Monday to Thursday you will find Joyce Loh working full pace in her HR role at Shell’s Pulau Bukom Manufacturing Site. Fridays are a different matter – her laptop is off and she is home enjoying quality time with her two young children.
It’s a working pattern no one would be surprised to see women or men adopting in most parts of the West. But in the East it’s still uncommon. Joyce explains: “Face time at work is very important and long hours are common, and I think a lot of people are unsure how to start the conversation about part-time working, even if they are interested in it.”
Joyce first experienced part-time working on an 80% basis six years ago after having her first child, Keira, while she was based with Shell Projects & Technology in The Netherlands. When she relocated to Singapore in 2009 she wanted to continue this pattern. “I began discussions with my line manager, who was willing to support. I initially did 4.5 days to build up my credibility, then after a couple of months of this working successfully, I moved to four days.”
She continued this pattern after maternity leave to have her second child, Kaspar, now aged three. Her husband Michiel, a teacher at an international school, also works a four-day week.
“It took time for everyone to adjust to me not being in the office full time,” admits Joyce. “I find it encourages me to be proactive and ensure I have meaningful conversations and work effectively when I’m in.

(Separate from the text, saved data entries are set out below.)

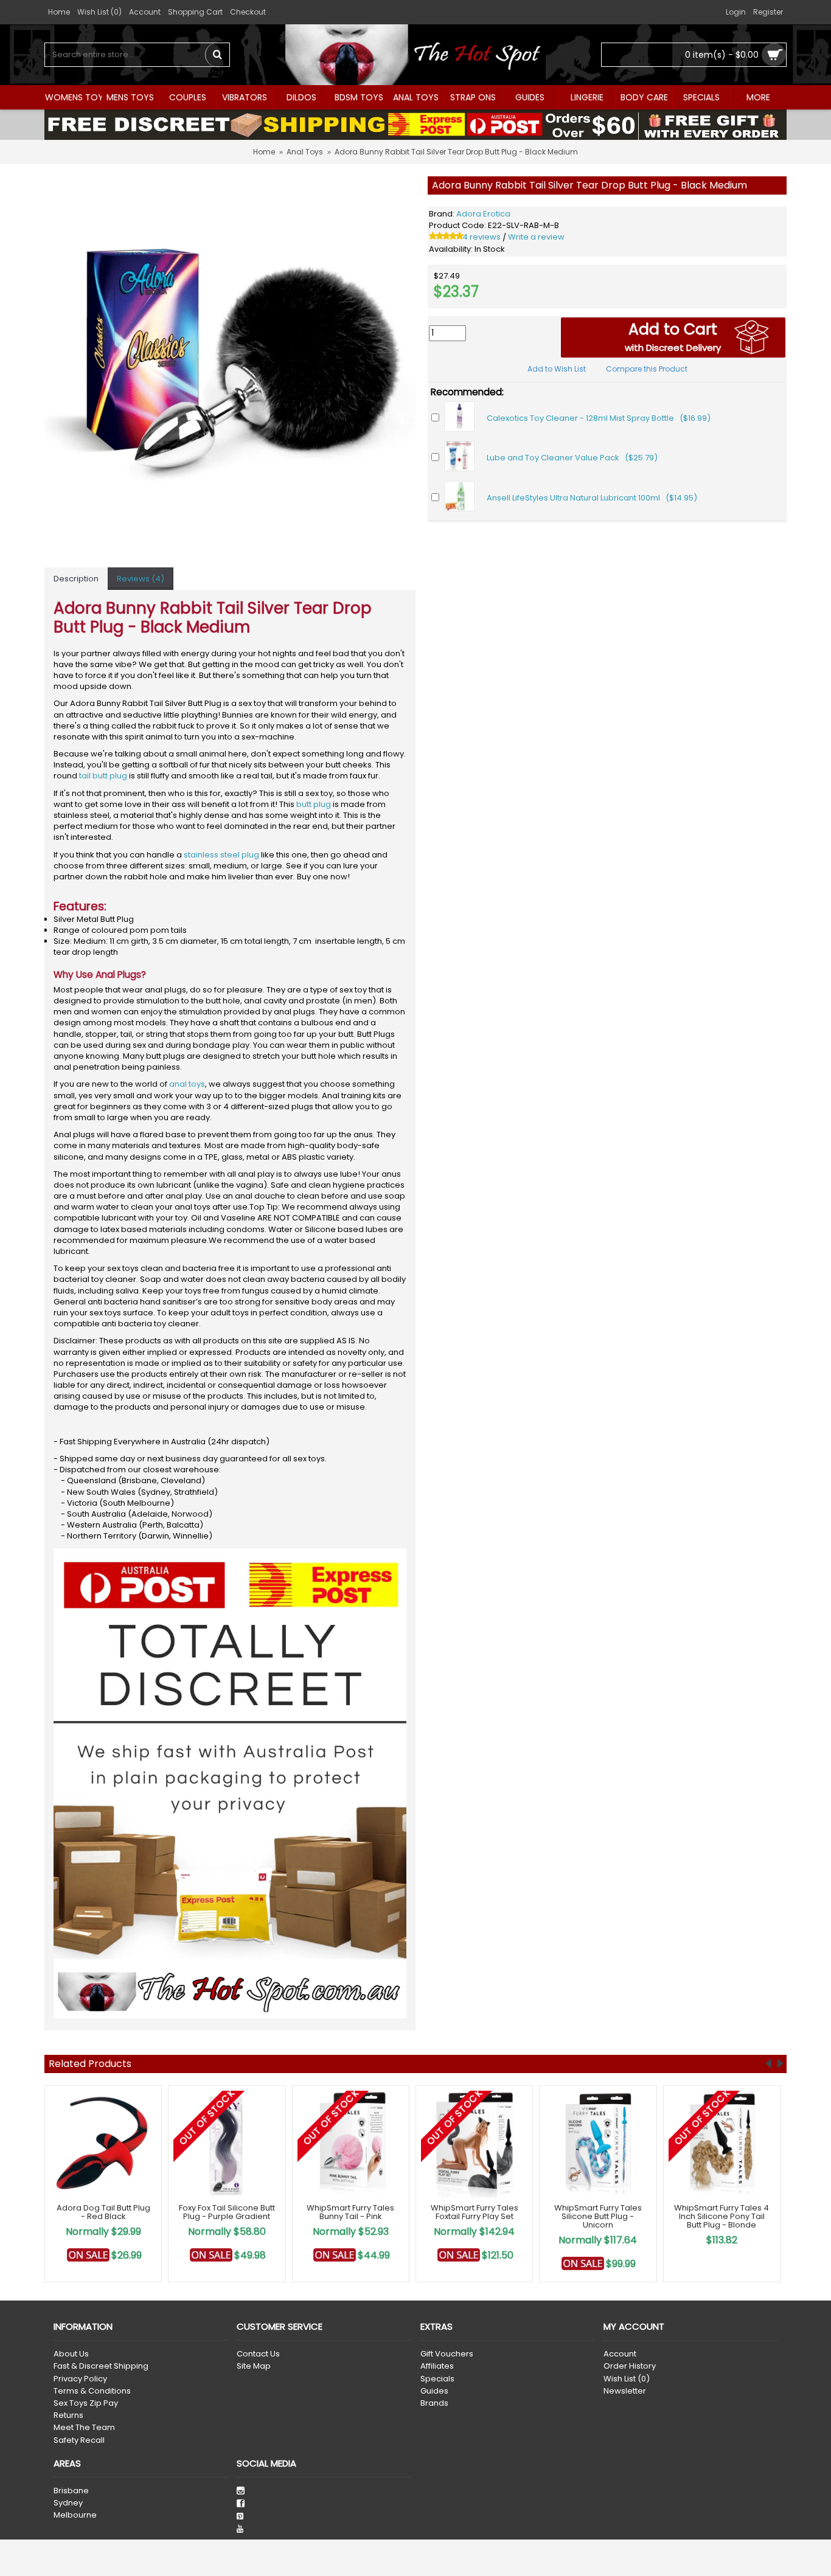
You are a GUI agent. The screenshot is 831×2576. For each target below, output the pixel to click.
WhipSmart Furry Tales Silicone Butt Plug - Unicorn (598, 2216)
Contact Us (258, 2354)
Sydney (68, 2503)
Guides (434, 2391)
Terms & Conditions (92, 2391)
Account (619, 2354)
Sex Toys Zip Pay (86, 2403)
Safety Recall (79, 2440)
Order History (629, 2366)
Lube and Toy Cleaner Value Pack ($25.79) (572, 457)
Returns (68, 2415)
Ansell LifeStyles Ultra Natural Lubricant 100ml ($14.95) (592, 498)
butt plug (313, 804)
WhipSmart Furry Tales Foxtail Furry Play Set (474, 2212)
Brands (434, 2403)
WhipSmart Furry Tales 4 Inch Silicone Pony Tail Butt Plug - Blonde (721, 2216)
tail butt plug (103, 775)
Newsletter (624, 2391)
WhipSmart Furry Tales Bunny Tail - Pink (350, 2212)
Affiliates (437, 2366)
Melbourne (75, 2515)
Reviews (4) (140, 578)
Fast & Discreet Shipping (101, 2366)
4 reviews (481, 237)
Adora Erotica (483, 214)
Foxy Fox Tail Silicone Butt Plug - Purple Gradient (227, 2212)
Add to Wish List (556, 369)
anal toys (187, 1084)
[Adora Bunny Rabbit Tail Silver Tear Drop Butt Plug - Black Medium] (229, 361)
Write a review (536, 237)
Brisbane (71, 2490)
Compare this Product (646, 369)
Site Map (254, 2366)
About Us (71, 2354)
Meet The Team (84, 2427)
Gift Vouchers (446, 2354)
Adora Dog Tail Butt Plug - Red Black (103, 2212)
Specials (437, 2378)
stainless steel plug (221, 854)
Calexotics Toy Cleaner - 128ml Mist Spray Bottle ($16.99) (599, 418)
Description (76, 578)
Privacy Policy (80, 2378)
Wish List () (626, 2378)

In my current role I have the option to work from home but I choose to work at the site, because my role requires a connectivity with people that I feel is most effective when I’m physically there.”
Effective working is something very close to Joyce’s heart, as it’s what her role of Organisation Effectiveness Advisor within HR is all about. She’s proud to have been nominated by colleagues for a Work-life Balance Award, during which they commended her as an outstanding example of ‘walking the talk’ and praised the way she juggles work with family life.

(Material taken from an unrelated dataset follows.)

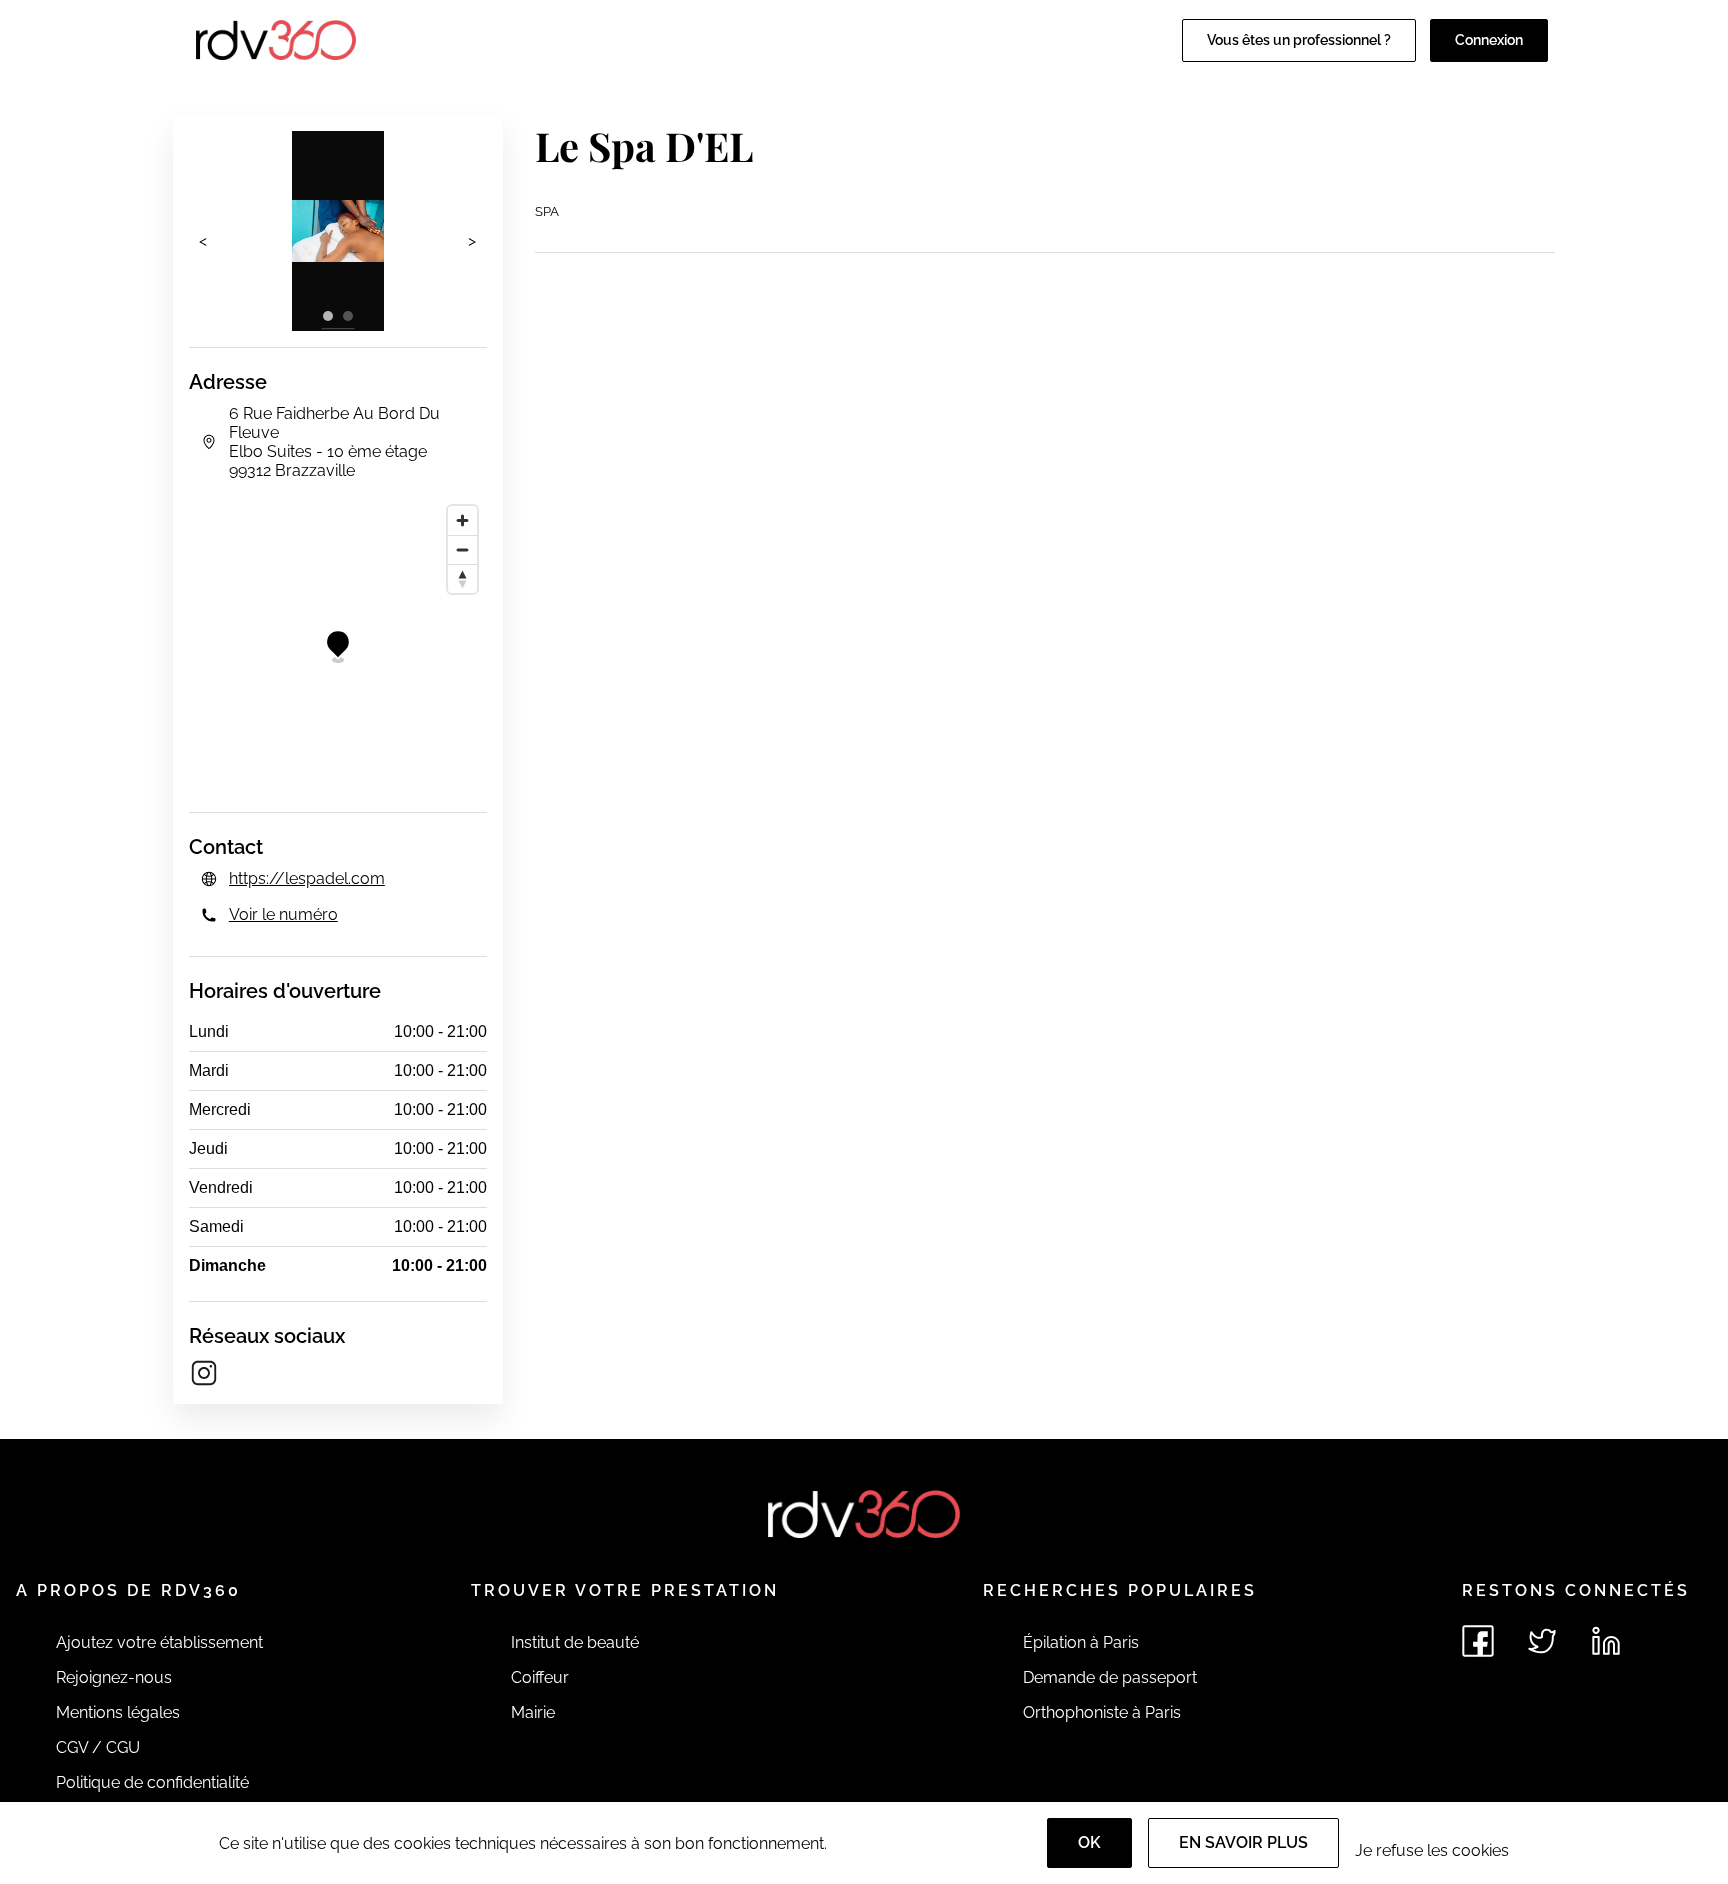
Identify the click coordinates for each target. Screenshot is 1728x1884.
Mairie (533, 1712)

As Joyce sees it, the part-time arrangement doesn’t only benefit her, but her colleagues and the wider business as well: “The company gets 100% delivered for 80% salary while I get the advantage of flexibility. If I choose to work in my time off, then it’s up to me but I don't feel obliged to do it. I think this arrangement helps with retention of talent – a lot of women drop out of workforce at mid-career.”
Kathie Magness, Joyce’s line manager for 3.5 years, agrees: “Joyce is one of the strongest performers on our team. She has contributed high value to the site the entire time she has been there. She manages her boundaries well and has been able to maintain the commitment she made to her family while excelling in her work.”

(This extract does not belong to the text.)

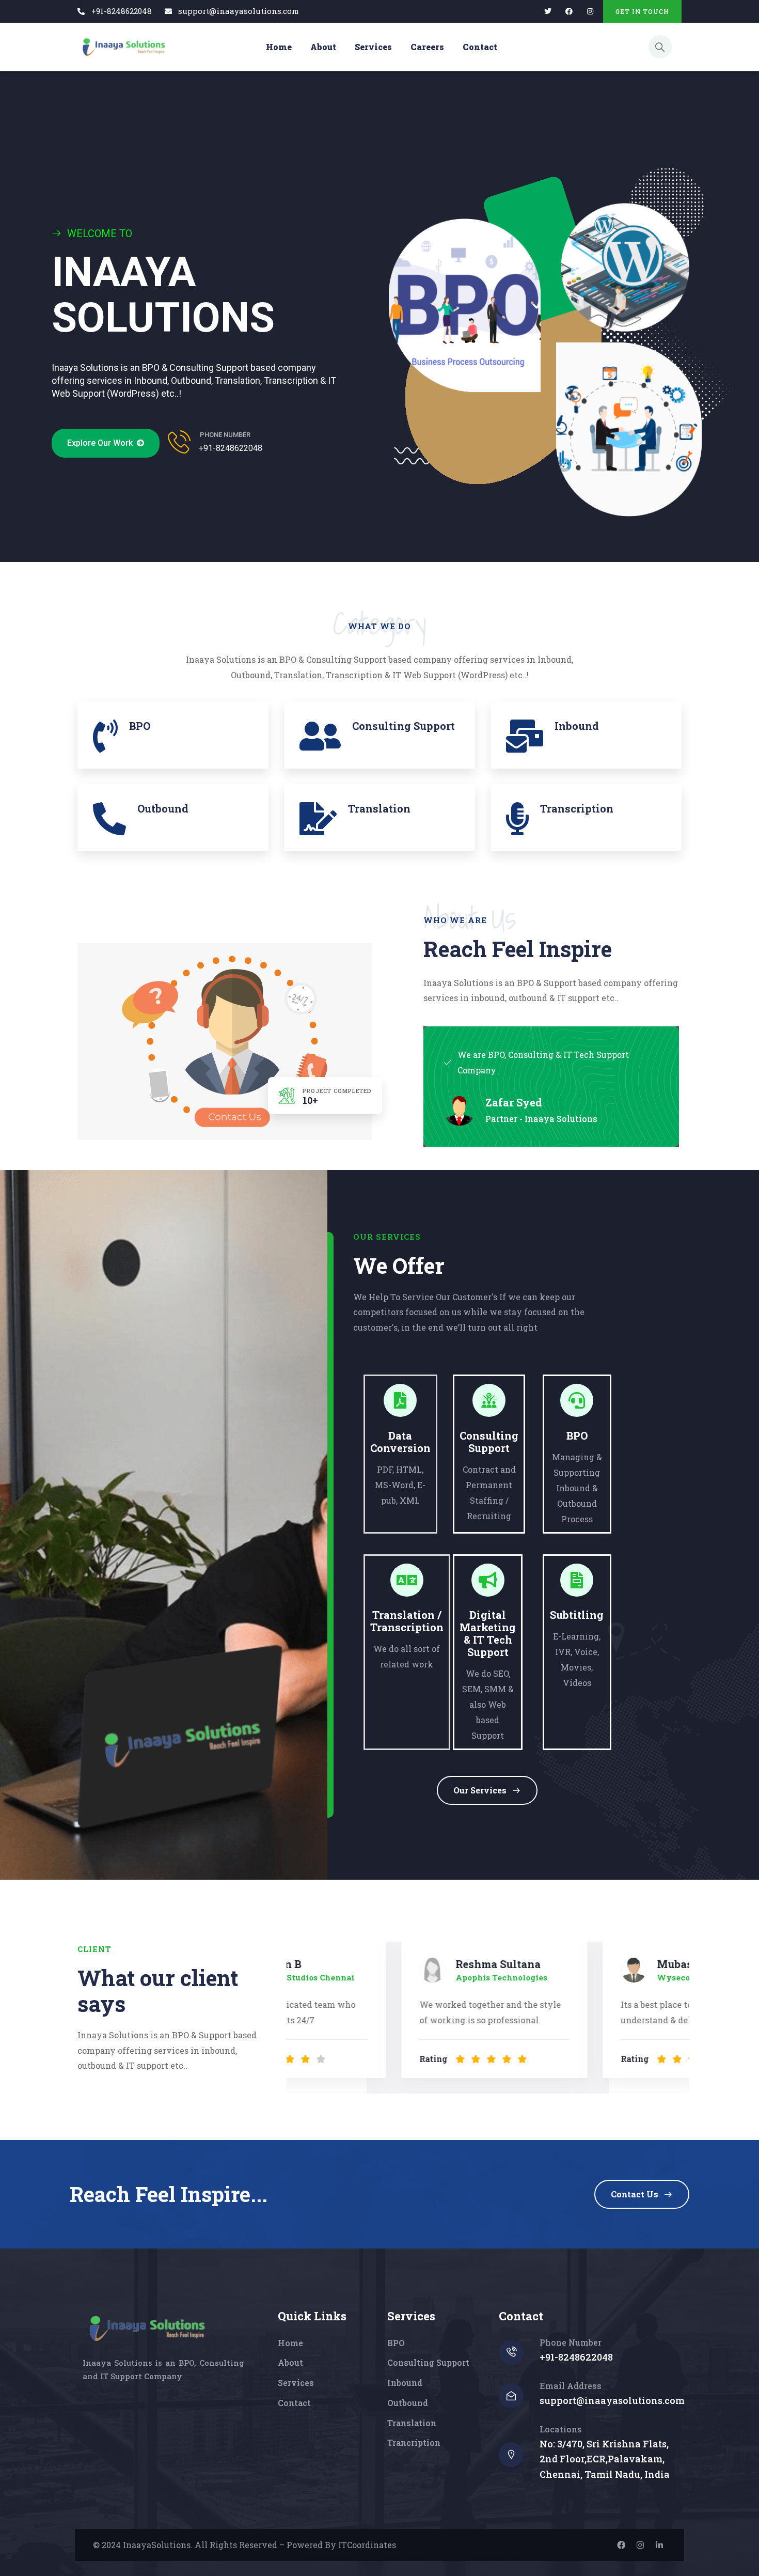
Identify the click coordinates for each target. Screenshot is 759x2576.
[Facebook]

Charis Cheng, Shell’s Pulau Bukom Manufacturing Site HR Manager, concludes: “Line managers and employees going into a flexi-work arrangement need to be clear of expectations and boundaries, and at the same time exercise flexibility when necessary, which Joyce does. There is no compromise in Joyce’s work quality and delivery due to the work arrangement. We know that Joyce does not work on a Friday (and neither does her laptop!) so we plan for meetings accordingly.”
At Shell, we value work-life balance. We support flexible working arrangements and provide various social events and networks to encourage our employees’ well-being.